— WHAT TO DO —
In the items below, return verbatim every line from the line with "Click Send code via SMS button" to the line with "coord(1061,372)", including both of those lines.

— SUPPLIED DATA —
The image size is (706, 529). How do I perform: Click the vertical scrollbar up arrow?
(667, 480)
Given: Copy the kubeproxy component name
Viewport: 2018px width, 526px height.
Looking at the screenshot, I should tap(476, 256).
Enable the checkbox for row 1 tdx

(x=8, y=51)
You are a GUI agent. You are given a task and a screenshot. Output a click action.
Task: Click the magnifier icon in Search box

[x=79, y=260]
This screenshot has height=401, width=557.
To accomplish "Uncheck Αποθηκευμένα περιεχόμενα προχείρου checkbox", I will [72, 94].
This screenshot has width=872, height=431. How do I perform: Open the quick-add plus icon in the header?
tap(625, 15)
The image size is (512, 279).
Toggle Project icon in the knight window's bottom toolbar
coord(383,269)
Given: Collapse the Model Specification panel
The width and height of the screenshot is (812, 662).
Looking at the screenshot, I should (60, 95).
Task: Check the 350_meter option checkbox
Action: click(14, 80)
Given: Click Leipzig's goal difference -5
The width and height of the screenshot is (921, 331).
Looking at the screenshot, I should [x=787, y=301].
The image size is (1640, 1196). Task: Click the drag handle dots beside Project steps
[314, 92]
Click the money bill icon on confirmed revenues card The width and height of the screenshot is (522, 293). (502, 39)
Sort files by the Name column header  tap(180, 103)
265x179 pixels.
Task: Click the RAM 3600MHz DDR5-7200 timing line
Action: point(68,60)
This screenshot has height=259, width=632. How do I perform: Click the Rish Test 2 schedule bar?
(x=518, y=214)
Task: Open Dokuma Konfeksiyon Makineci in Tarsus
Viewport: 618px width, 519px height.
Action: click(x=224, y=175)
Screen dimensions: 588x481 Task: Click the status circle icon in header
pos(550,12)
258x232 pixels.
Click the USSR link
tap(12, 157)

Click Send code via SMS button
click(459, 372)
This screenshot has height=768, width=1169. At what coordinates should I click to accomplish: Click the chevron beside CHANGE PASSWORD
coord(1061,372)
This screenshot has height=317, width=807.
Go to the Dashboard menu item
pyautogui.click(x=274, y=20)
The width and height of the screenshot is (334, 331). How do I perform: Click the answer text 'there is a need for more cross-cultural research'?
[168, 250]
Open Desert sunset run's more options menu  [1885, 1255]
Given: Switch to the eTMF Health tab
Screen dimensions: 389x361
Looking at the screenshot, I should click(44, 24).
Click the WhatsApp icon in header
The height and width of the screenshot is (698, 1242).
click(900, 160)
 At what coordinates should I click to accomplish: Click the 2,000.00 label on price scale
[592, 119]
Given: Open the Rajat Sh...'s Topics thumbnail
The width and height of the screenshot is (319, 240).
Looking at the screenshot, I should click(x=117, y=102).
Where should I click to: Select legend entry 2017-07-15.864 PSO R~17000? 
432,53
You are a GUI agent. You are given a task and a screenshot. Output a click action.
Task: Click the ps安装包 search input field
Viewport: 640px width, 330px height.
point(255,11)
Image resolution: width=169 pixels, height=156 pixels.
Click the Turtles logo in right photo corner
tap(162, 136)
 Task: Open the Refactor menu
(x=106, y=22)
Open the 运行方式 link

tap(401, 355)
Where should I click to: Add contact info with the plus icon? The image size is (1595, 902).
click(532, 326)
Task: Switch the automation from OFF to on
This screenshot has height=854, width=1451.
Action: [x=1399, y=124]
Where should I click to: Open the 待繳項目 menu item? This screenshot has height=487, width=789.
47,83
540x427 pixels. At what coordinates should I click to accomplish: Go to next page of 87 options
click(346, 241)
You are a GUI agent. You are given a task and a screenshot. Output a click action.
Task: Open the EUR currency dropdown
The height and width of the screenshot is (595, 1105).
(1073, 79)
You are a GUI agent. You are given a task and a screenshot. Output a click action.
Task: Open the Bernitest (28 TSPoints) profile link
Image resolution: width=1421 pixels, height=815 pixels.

— ANSWER FOR THE TASK —
Click Send code via SMS button
click(459, 372)
This screenshot has height=768, width=1169. At what coordinates should I click to accomplish: Click the chevron beside CHANGE PASSWORD
coord(1061,372)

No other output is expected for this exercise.